Disk Failure Rates More Myth Than Metric
Lucas123 writes "Using mean time between failure rates suggest that disks can last from 1 million to 1.5 million hours, or 114 to 170 years, but study after study shows that those metrics are inaccurate for determining hard drive life. One study found that some disk drive replacement rates were greater than one in 10. This is nearly 15 times what vendors claim, and all of these studies show failure rates grow steadily with the age of the hardware. One former EMC employee turned consultant said, 'I don't think [disk array manufacturers are] going to be forthright with giving people that data because it would reduce the opportunity for them to add value by 'interpreting' the numbers.'"
...those that make backups and those that never had a hard drive fail.
If everyone knows how much a disk drive costs, and nobody can find out how long a disk drive really will last, there is no way the marketplace can reward the vendors of durable and reliable products.
The inevitable result is a race to the bottom. Buyers will reason they might was well buy cheap, because they at least know they're saving money, rather then paying for quality and likely not getting it.
"How to Do Nothing," kids activities, back in print!
Drive failures are actually fairly common, but usually the failures are due to cooling issues. Given that most PCs aren't really set up to ensure decent hard drive cooling, it is probable that the failure ratings are inflated due to operation outside of the expected operational parameters (which are probably not conservative enough for real usage). In my opinion, if you have more than a single hard drive closely stacked in your case you should have some sort of hard drive fan.
The best metric is probably going to be the length of warranty the manufacturer offers. They have financial incentive to find out the REAL mean time until failure in calculating the warranty.
'Every story, if continued long enough, ends in death.' --Ernest Hemingway
I remember back in the mid 1980s when I received a service management manual from DEC, it had some information that really opened my eyes about what MTBF was really intended for. It had a calculation (I have long since forgotten the details) that allowed you to estimate how many service spares you would need to keep in stock to service any installed base of hardware, based on MTBF. This was intended for internal use in calculating spares inventory level for DEC service agents. High MTBF products needed fewer replacement parts in inventory, low MTBF parts needed lots of parts in stock. Presumably internal MTBF ratings were more accurate than those released to end users.
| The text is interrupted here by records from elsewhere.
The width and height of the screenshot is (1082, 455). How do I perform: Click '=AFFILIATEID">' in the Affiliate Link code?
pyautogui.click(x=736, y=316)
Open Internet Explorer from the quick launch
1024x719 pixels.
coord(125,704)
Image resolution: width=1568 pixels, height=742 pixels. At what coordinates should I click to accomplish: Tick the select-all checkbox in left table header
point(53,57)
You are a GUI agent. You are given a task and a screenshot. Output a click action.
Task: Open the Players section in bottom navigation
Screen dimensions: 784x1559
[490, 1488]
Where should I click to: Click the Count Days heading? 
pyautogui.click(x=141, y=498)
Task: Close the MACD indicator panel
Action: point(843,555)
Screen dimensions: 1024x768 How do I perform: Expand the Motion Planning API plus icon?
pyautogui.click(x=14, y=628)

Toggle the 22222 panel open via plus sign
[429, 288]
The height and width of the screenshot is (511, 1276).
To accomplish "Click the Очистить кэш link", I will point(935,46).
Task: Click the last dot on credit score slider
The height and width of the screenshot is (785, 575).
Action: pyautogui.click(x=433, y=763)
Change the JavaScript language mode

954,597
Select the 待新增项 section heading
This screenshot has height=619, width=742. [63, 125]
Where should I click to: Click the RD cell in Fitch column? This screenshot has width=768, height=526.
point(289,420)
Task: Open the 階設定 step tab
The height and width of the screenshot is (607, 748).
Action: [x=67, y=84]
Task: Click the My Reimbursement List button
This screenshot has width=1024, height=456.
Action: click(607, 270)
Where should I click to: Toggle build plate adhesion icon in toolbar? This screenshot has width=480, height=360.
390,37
So anyway.. MTBF is not intended as an indicator of a specific unit's reliability. It is a statistical measurement to calculate how many spares are needed to keep a large population of machines working. It cannot be applied to a single unit in the way it can be applied to a large population of units.
Perhaps the classical example is about the old tube-based computers like ENIAC, if a single tube has an MTBF of 1 year, but the computer has 10,000 tubes, you'd be changing tubes (on average) more than once an hour, you'd rarely even get an hour of uptime. (I hope I got that calculation vaguely correct)
I'd agree with you there; I have had probably 8 or 9 hard drives fail over the years (I currently have 10 running in the house right now and I have 8 running at my desk at work, so I do have a lot of drives). I am sure that I have caused some of the failures by just what you are talking about - I've maxed out the cases (for example my server has 4 drives in it, but was designed for 2 - I had to make my own bracket to jam the 4th in there, the 3rd went in place of a floppy). But I've never done anything about cooling and I probably caused this myself. Although to hear the noises coming from some of the platters when they failed I'm sure at least a couple weren't just heat. For example at work I have had 2 drives fail in just bog standard HP Compaq dc7700 desktops (without cramming in extra stuff). Sometimes they just up and die, other times I must have helped them along with heat.
Anecdotal reports of failures also need to consider the operating environment. If I have a server rack, and most servers in the rack have a drive failure in the first year, is it the drive design or the server design? Given the relative effort that usually goes into HDD design and box design, it's more likely to be due to poor thermal management in the drive enclosure. Back in the day when Apple made computers (yes, they did once, before they outsourced it) their thermal management was notoriously better than that of many of the vanilla PC boxes, and properly designed PC-format servers like the HP Kayaks were just as expensive as Macs. The same, of course, went for Sun, and that was one reason why elderly Mac and Sparc boxes would often keep chugging along as mail servers until there were just too many people sending big attachments.
One possibly related oddity that does interest me is laptop prices. The very cheap laptops are often advertised with optional 3 year warranties that cost as much as the laptop. Upmarket ones may have three year warranties for very little. I find myself wondering if the difference in price really does reflect better standards of manufacture so that the chance of a claim is much less, whether cheap laptops get abused and are so much more likely to fail, or whether the warranty cost is just built into the price of the more expensive models because most failures in fact occur in the first year.
From scarped cliff or quarried stone she cries "A thousand types are gone, I care for nothing, no not one."